» Exercise instructions
Set down, exactly as written, the lines from the line holding "The width and" to the end of the data, inclusive, skipping any pictures.

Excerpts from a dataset
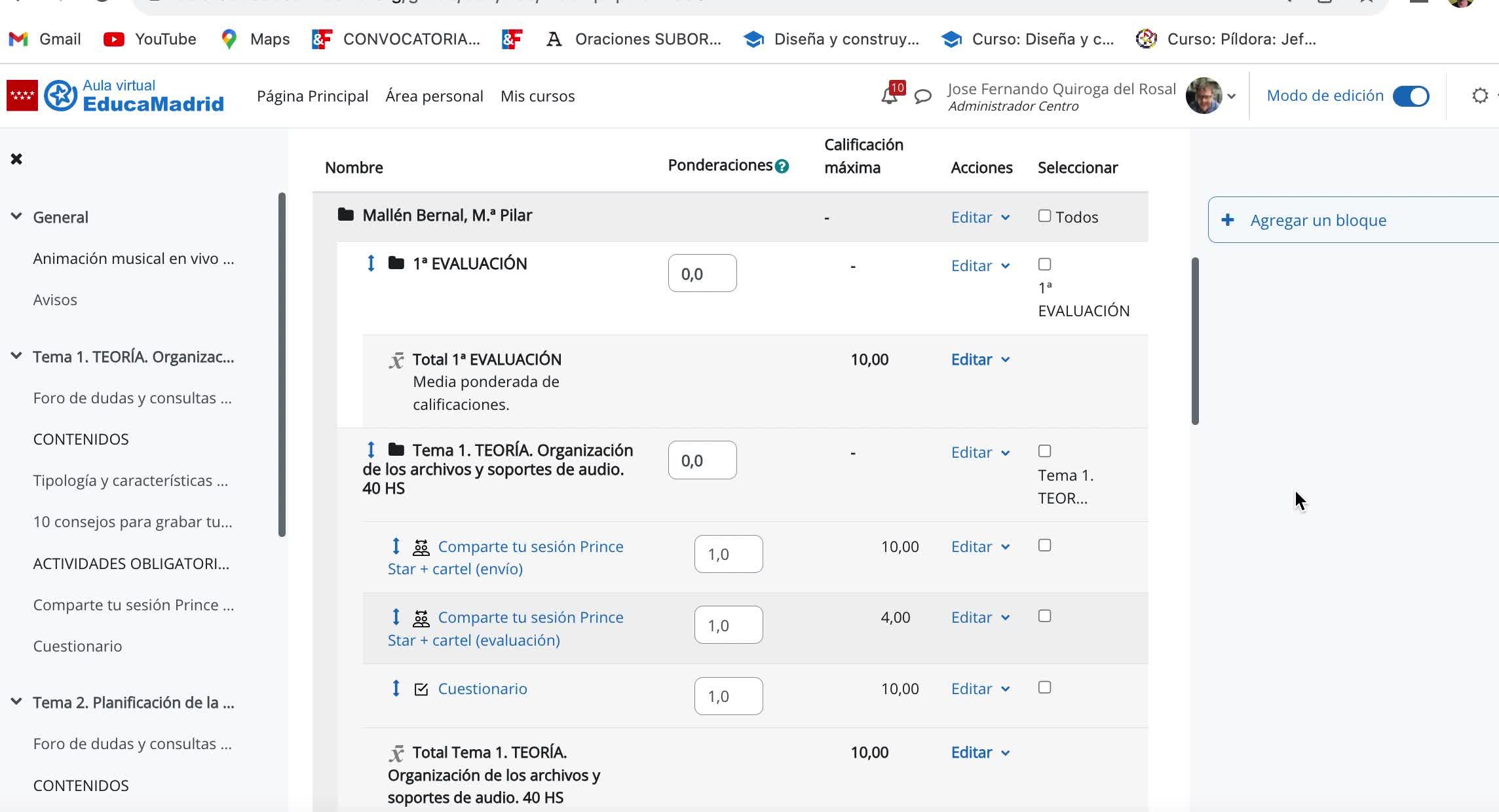Open Editar dropdown for Total 1ª EVALUACIÓN
Image resolution: width=1499 pixels, height=812 pixels.
coord(979,360)
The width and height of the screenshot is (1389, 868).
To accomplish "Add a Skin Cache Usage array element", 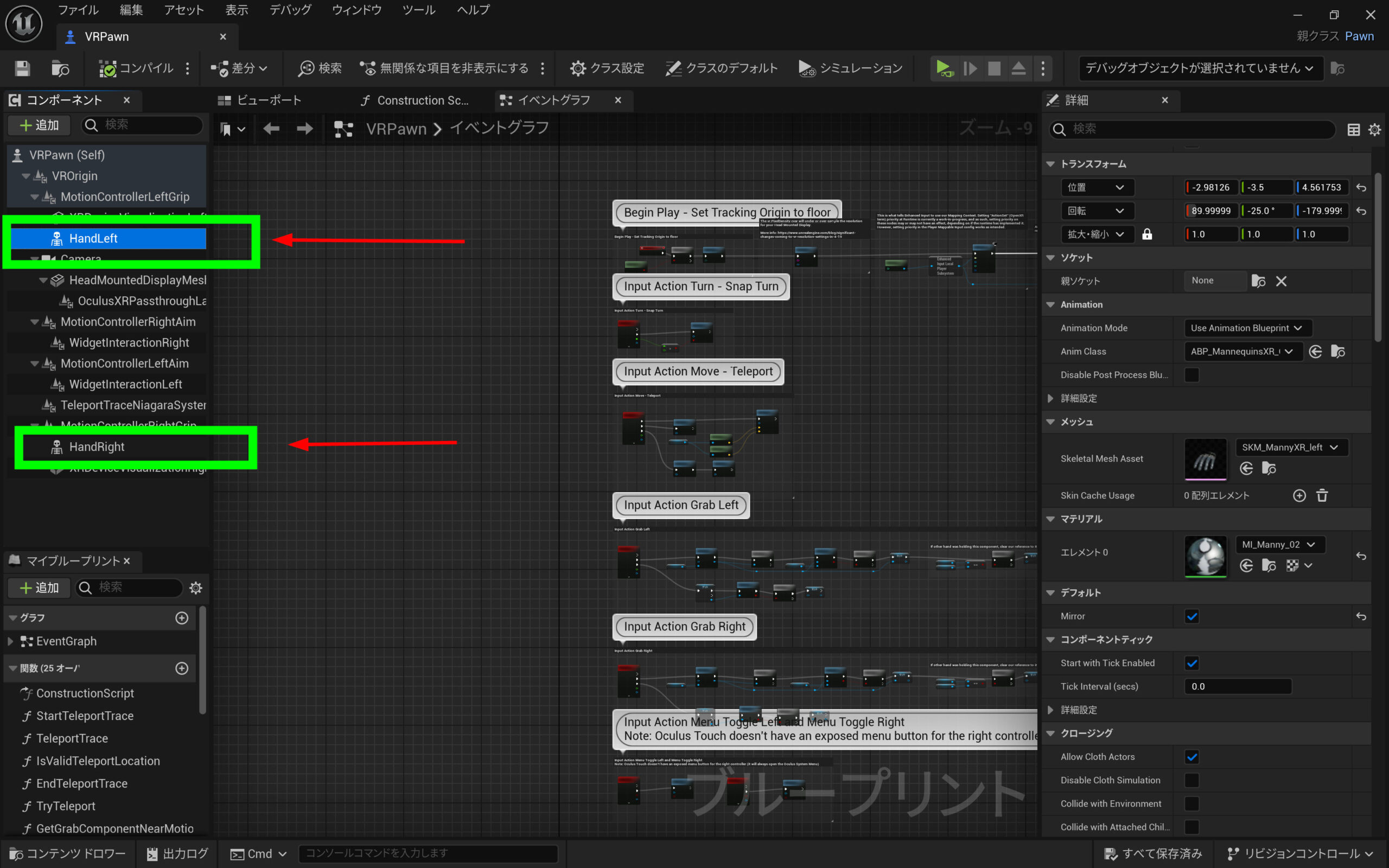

» Response to the exercise
The width and height of the screenshot is (1389, 868).
To accomplish "Add a Skin Cache Usage array element", 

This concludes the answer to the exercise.